Today
was the first day of my 8th grade Jazz History Class. I started by
playing Elvis’ version of Hound Dog
with everyone singing along. Unsurprisingly, most of the kids knew it, right
down to the machine-gun drum break. And then I asked them:
Where did this song come
from? What happened to make this song possible? What was happening at the time
it was recorded? What did this song lead to? Who sang it and why and how and
where? Who listened to it and what did it mean to them?
If
we start from this song and follow it thread by thread, we’re going to uncover
an entire world where everything is connected and makes a certain kind of
sense. But just because things happened in the past and can’t be changed
doesn’t mean that they made the kind of sense they should have. We have to
decide to today if the story handed down is one worthy for us to live and for
us to hand down.
Hound Dog came from the blues and
the blues came from African-Americans and Africans became African-Americas not
by choice, but through a systematic ongoing kidnapping and brutal 400 years of
forced labor. The past that led to the song is not just the story of brutality
by folks with a different skin color, but of the extraordinary survival and
spiritual triumph of a people who kept their spirit alive and sang about in
music that ended up defining America in the eyes of the world, a music that
came to be a mighty river called jazz, with its many tributaries. All of which
would baptize the alert listener and offer its healing waters to anyone willing
to pay the price. And that price was a willingness to feel, to hear, to see
what is happening around us and within us.
It’s
the greatest story never told, at least not told systematically by our
education system, nor by our radio stations, nor in our daily public discourse.

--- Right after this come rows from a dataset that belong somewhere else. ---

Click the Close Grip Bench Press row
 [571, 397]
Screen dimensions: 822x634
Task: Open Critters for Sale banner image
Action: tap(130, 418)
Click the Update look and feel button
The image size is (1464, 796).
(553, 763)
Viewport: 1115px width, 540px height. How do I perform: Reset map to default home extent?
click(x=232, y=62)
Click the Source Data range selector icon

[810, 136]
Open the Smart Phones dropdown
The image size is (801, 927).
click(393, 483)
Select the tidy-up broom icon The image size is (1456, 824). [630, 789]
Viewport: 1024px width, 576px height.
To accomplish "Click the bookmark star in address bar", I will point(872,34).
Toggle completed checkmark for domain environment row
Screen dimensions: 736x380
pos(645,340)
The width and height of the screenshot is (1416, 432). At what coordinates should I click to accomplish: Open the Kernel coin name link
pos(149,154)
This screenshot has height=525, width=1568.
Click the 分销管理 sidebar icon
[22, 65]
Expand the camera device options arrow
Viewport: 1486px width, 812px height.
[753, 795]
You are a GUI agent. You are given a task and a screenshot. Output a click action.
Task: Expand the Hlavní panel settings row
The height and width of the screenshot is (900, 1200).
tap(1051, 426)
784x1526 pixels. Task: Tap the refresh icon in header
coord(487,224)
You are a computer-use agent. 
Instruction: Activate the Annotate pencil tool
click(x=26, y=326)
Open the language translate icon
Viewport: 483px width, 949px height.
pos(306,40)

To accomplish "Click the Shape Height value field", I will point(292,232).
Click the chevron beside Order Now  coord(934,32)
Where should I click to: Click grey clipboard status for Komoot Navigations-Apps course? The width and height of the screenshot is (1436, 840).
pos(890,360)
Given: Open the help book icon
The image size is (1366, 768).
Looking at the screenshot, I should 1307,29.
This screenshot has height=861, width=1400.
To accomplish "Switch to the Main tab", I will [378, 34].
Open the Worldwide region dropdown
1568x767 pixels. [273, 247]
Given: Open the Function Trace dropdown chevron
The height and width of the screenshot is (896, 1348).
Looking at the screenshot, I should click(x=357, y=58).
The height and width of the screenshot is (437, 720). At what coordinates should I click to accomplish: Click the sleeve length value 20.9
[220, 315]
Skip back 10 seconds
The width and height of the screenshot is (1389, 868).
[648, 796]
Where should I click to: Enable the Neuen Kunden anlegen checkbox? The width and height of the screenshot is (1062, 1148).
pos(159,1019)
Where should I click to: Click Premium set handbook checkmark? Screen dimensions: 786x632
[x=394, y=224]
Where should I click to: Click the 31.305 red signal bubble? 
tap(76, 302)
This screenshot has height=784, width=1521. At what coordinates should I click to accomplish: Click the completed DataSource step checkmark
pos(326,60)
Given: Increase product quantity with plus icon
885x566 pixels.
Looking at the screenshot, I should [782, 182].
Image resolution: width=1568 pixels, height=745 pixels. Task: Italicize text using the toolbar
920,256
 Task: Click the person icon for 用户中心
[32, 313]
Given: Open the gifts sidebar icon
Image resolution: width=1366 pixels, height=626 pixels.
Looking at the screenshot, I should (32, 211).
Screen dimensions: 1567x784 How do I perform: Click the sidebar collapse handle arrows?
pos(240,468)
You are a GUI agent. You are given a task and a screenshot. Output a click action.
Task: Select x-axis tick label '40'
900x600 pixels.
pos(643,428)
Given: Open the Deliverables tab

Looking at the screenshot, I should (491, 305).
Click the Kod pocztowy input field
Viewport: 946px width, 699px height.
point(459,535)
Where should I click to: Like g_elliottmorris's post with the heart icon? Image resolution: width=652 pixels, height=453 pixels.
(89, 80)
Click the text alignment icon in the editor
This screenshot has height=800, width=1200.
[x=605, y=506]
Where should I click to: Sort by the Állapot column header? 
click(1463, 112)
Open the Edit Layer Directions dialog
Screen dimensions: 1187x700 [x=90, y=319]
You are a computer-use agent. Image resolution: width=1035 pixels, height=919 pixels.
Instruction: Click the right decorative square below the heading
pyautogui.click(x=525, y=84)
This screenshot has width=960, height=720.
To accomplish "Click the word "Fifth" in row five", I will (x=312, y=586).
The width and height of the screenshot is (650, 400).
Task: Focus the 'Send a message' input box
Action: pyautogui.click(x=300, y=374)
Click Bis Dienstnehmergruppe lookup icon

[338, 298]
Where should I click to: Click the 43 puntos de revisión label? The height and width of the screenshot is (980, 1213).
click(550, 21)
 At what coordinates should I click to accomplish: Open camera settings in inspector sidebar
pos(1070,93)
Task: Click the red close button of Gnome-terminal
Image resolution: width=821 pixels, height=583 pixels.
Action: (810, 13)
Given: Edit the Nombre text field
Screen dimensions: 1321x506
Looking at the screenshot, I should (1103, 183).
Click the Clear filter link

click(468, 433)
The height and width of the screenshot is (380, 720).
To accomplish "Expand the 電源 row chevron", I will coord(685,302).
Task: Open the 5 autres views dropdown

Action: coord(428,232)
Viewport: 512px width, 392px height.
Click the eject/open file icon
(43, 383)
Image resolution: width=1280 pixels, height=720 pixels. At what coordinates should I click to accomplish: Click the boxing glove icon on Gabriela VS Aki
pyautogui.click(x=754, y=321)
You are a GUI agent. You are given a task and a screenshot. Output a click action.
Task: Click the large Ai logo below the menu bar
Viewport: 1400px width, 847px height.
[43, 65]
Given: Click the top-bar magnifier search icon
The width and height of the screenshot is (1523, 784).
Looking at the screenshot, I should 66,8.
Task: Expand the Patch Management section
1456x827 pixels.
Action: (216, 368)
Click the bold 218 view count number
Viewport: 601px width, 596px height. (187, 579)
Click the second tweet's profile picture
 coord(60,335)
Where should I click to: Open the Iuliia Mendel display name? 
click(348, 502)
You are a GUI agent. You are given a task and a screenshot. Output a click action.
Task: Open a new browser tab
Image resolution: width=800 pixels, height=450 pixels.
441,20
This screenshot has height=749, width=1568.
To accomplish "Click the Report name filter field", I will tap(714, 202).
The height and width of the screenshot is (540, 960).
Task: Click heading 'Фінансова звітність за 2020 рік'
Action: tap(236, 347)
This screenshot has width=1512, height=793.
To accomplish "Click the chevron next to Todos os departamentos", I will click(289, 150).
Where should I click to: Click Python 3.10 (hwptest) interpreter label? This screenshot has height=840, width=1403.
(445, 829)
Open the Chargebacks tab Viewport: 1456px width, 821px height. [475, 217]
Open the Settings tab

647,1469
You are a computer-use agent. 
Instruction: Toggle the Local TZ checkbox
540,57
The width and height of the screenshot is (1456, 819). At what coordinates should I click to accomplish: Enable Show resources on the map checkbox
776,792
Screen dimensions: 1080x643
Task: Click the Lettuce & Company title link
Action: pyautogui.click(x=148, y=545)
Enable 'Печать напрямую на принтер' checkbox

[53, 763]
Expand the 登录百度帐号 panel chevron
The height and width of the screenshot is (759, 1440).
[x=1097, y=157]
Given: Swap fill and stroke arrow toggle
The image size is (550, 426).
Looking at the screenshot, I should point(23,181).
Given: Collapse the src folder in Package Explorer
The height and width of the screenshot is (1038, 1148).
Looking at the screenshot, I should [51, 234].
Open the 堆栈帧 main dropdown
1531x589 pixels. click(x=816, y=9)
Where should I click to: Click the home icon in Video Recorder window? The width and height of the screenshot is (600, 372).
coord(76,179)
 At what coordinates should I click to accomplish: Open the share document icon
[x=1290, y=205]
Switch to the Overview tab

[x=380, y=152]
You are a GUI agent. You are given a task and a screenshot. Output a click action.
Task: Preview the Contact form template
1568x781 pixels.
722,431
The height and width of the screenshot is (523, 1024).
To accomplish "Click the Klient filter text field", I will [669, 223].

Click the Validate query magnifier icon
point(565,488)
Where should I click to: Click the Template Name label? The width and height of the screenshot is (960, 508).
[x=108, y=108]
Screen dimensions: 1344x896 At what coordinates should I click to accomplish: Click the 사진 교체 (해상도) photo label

It’s the story that left untold, brings Neo-Nazis and Klansmen to
Charlottesville and even to San Francisco. And so I take seriously my
responsibility to tell it, not to proselytize left-wing politics, but simply to
show and tell and hear the stories that brought us this incredible music. And
then to teach the music itself in a way that deepens the healing, completes the
cycle by rising from the pain and sorrow to the joy and triumph etched in every
note.
Woody
Guthrie’s guitar had this inscription: “This machine kills Fascists.” I can say
the same about my jazz classes. Not that it literally kills people who are
Fascists, but it murders the ideology of Fascism and lives the alternative in
the community of music-makers we create. It’s not easy, it’s not always
pleasant, it’s edgy and risky and challenging—and therefore, it’s worth doing.
Thank you, 8th graders. It’s going to be a glorious year.